Three of the TVs are dark in Wal-Mart's electronics department, where the only two clerks in sight stock a shelf and disappear. At a nearby Target, the digital camera desk is unmanned, and there's no staff roaming electronics. In Circuit City, a clerk concedes it's his first day on the job and first week in the country.
But over at Best Buy bby, three clerks staff the "Geek Squad" counter, and another hovers nearby, poised for questions, which he handles with ease.
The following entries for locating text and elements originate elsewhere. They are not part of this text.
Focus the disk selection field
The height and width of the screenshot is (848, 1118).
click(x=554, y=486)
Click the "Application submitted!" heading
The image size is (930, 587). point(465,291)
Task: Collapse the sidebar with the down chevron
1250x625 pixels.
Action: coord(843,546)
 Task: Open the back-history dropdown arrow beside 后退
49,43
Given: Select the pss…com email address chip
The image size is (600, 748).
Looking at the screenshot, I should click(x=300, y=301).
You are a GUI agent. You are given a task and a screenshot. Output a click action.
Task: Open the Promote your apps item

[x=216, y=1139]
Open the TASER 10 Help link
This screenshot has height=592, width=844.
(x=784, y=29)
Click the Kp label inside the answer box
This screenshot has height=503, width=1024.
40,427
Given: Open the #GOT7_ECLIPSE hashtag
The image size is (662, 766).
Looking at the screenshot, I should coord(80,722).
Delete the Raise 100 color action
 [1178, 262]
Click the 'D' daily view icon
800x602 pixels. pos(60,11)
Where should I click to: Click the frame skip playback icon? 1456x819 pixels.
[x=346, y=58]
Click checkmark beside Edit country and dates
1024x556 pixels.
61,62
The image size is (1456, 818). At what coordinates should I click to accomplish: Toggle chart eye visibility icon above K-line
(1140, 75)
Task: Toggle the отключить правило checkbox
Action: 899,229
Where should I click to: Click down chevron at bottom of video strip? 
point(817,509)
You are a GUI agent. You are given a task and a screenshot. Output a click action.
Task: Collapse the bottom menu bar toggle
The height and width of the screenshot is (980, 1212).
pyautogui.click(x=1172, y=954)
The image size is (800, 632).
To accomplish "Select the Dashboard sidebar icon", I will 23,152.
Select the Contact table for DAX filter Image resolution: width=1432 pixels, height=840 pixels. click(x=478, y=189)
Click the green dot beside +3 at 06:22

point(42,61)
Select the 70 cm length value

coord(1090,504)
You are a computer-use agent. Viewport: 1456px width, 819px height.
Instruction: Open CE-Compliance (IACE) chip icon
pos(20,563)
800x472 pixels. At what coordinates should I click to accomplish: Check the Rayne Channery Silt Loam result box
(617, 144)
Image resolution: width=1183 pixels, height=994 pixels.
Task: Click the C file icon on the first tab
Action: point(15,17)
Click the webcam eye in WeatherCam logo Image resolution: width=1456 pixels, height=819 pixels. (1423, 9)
A recent shopping trip with a sales training expert underscored the state of competition and service in retail electronics. Business at Best Buy, even in a weak economy, is thriving, thanks, experts say, to its emphasis on service. By contrast, its once-mighty rival Circuit City cc has fallen far, brought down by a reputation for lax customer service and aggressive competition from Best Buy, as well as mass merchants such as Wal-Mart wmt and Target tgt, online sites and office stores, including Staples spls.
"Across many industries, we've seen that the retailers that grow customer-service ratings the fastest have greater sales growth," says Chris Denove of J.D. Power and Associates. "Prices have come down dramatically on electronics items, and at the same time, the complexity of the products has increased. Expert advice is more important than ever."
Circuit City's struggles could serve as a case study in the critical role of customer service in the retail industry, especially electronics. Last year, Circuit City laid off thousands of its best-paid and most knowledgeable sales staffers, only to see many of them snatched up by Best Buy. And since March, Circuit City's answer to Best Buy's popular Geek Squad tech-help team — called Firedog — has laid off up to 200 people. And its cable TV-installation unit has shut down.
Earlier this month, Blockbuster bbi dropped plans to buy Circuit City after studying its finances. Circuit City has said little about its plans other than to say it is exploring "strategic alternatives" to increase shareholder value.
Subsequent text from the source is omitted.